Viral infections are the major cause of acute wheezing illnesses in childhood. Variations in immunologic responses at birth may be determinants of the risk of acquiring these illnesses.


To determine the immunologic risk factors for virus-induced wheezing in high-risk infants.


The study involves 285 children with a parental history of asthma and/or respiratory allergies. Mononuclear cells obtained at birth (umbilical cord blood) and at 1 year of age were incubated with phytohemagglutinin, respiratory syncytial virus, or rhinovirus, and supernatants were analyzed for IL-5, IL-10, IL-13, and IFN-gamma. Nasal secretions obtained at well child visits and during respiratory illnesses were analyzed for common respiratory viruses.

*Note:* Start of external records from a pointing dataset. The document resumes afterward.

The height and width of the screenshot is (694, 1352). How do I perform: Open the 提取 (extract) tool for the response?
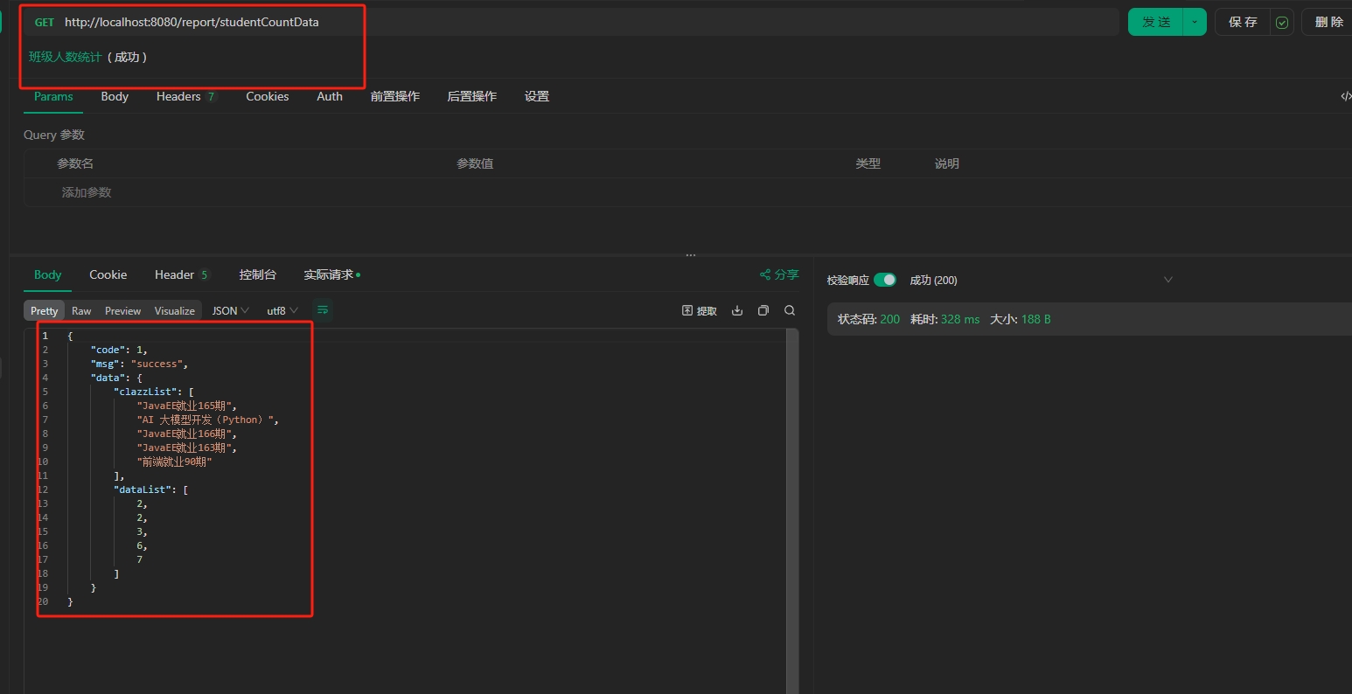tap(699, 310)

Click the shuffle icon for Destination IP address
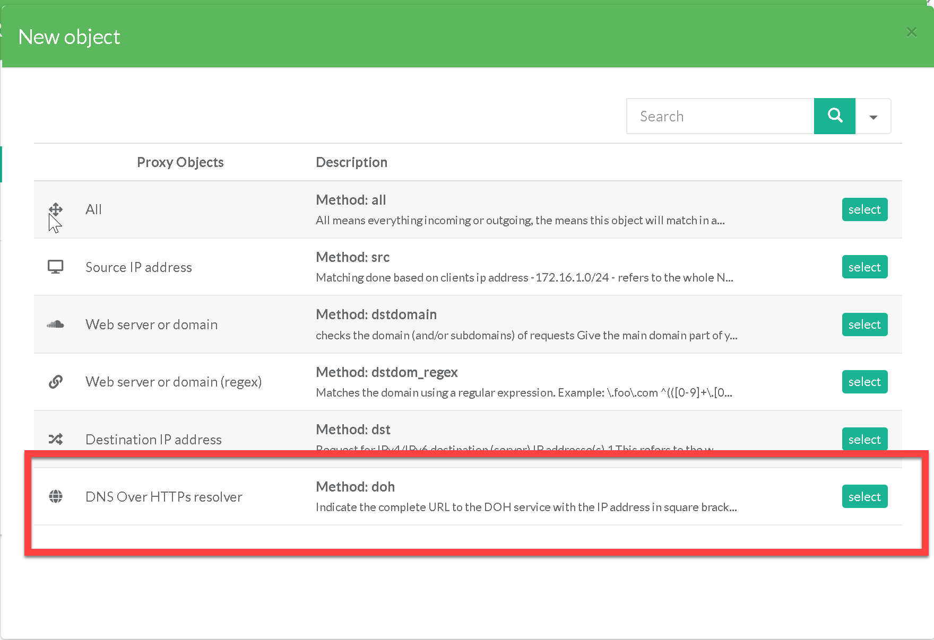coord(56,439)
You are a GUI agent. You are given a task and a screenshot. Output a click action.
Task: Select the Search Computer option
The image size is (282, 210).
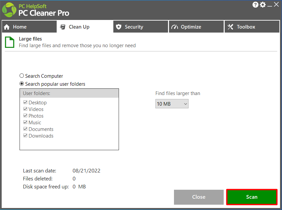22,76
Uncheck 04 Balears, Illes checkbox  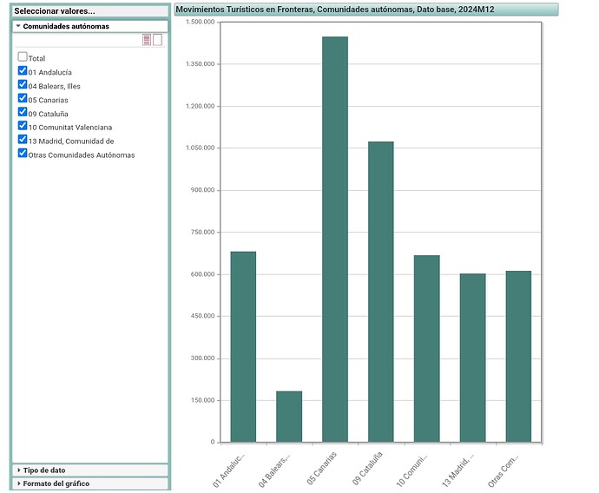[23, 85]

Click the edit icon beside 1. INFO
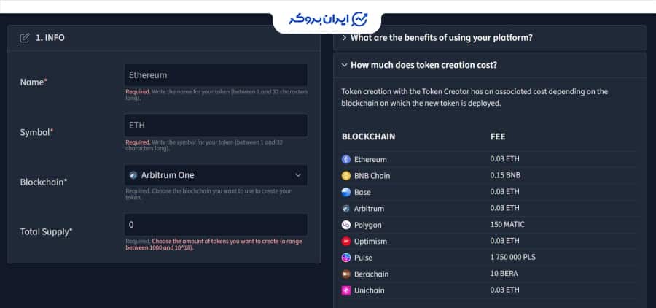point(25,38)
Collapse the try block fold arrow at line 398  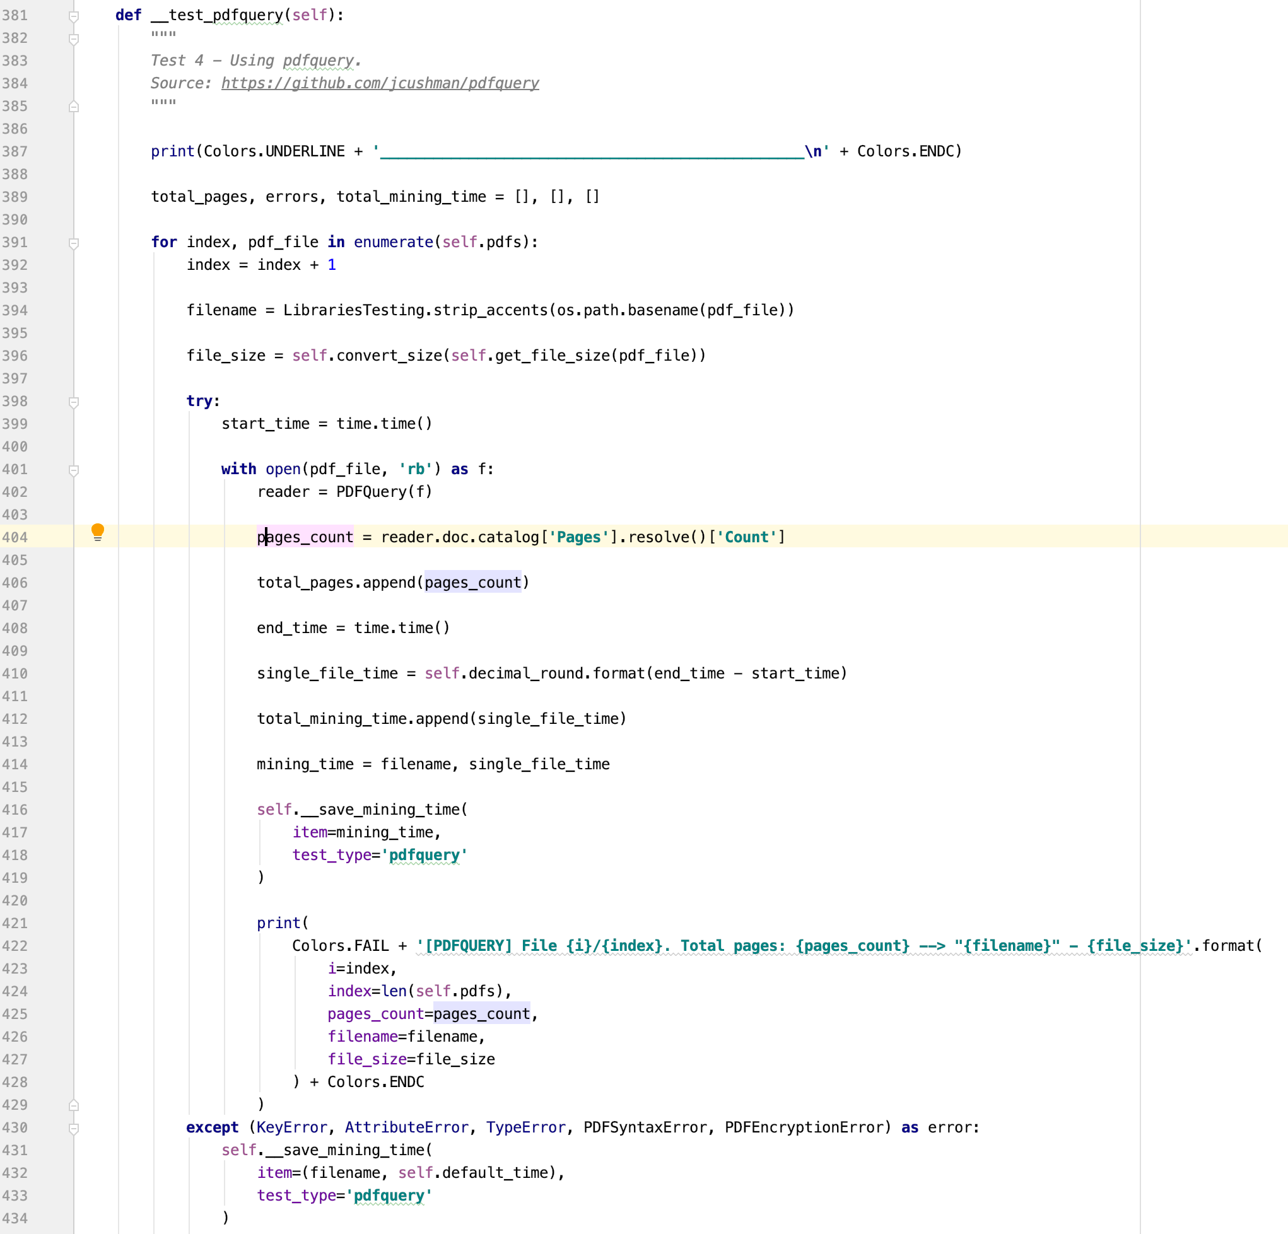tap(74, 401)
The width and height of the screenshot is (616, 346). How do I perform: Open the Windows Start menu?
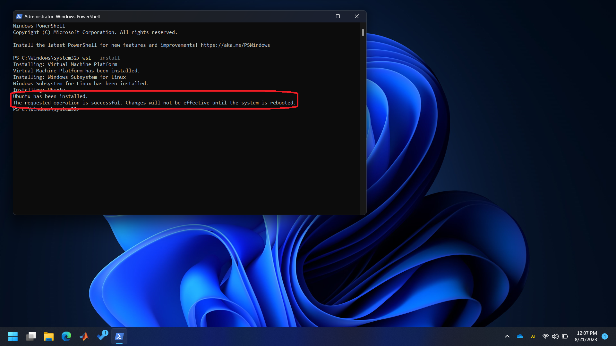13,336
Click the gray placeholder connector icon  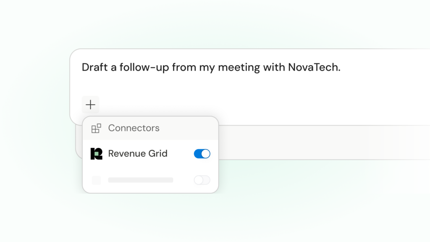(x=96, y=180)
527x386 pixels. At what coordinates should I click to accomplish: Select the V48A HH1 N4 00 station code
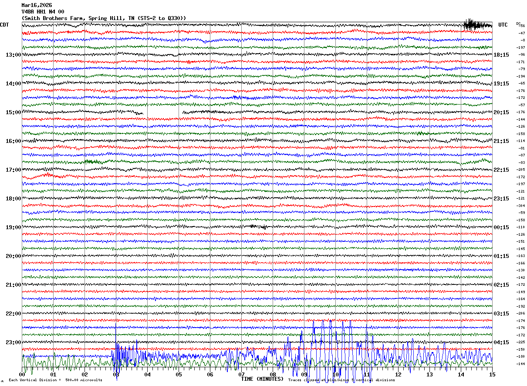click(43, 12)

Respiratory syncytial virus-induced wheezing was associated with reduced phytohemagglutinin-induced IL-13 responses (medians, 213 vs 304 pg/mL; P = .026) from cord blood cells, and similar trends were found for wheezing in general. Furthermore, median IL-13 responses diminished by 28% in non-wheezing children by age 1 year, versus only 3% in wheezing children (P = .013). Children with > or =2 episodes of wheezing had lower phytohemagglutinin-induced IFN-gamma responses and were less likely to have rhinovirus-induced IFN-gamma responses at birth (P < .05). Finally, children with measurable cord blood IFN responses to respiratory syncytial virus were less likely to wheeze in their first year (odds ratio, 0.43 [0.23, 0.79]).


In children with a family history of allergies and/or asthma, mononuclear cell phytohemagglutinin-induced IL-13 and virus-induced IFN-gamma responses at birth are indicative of the risk for wheezing in the first year of life.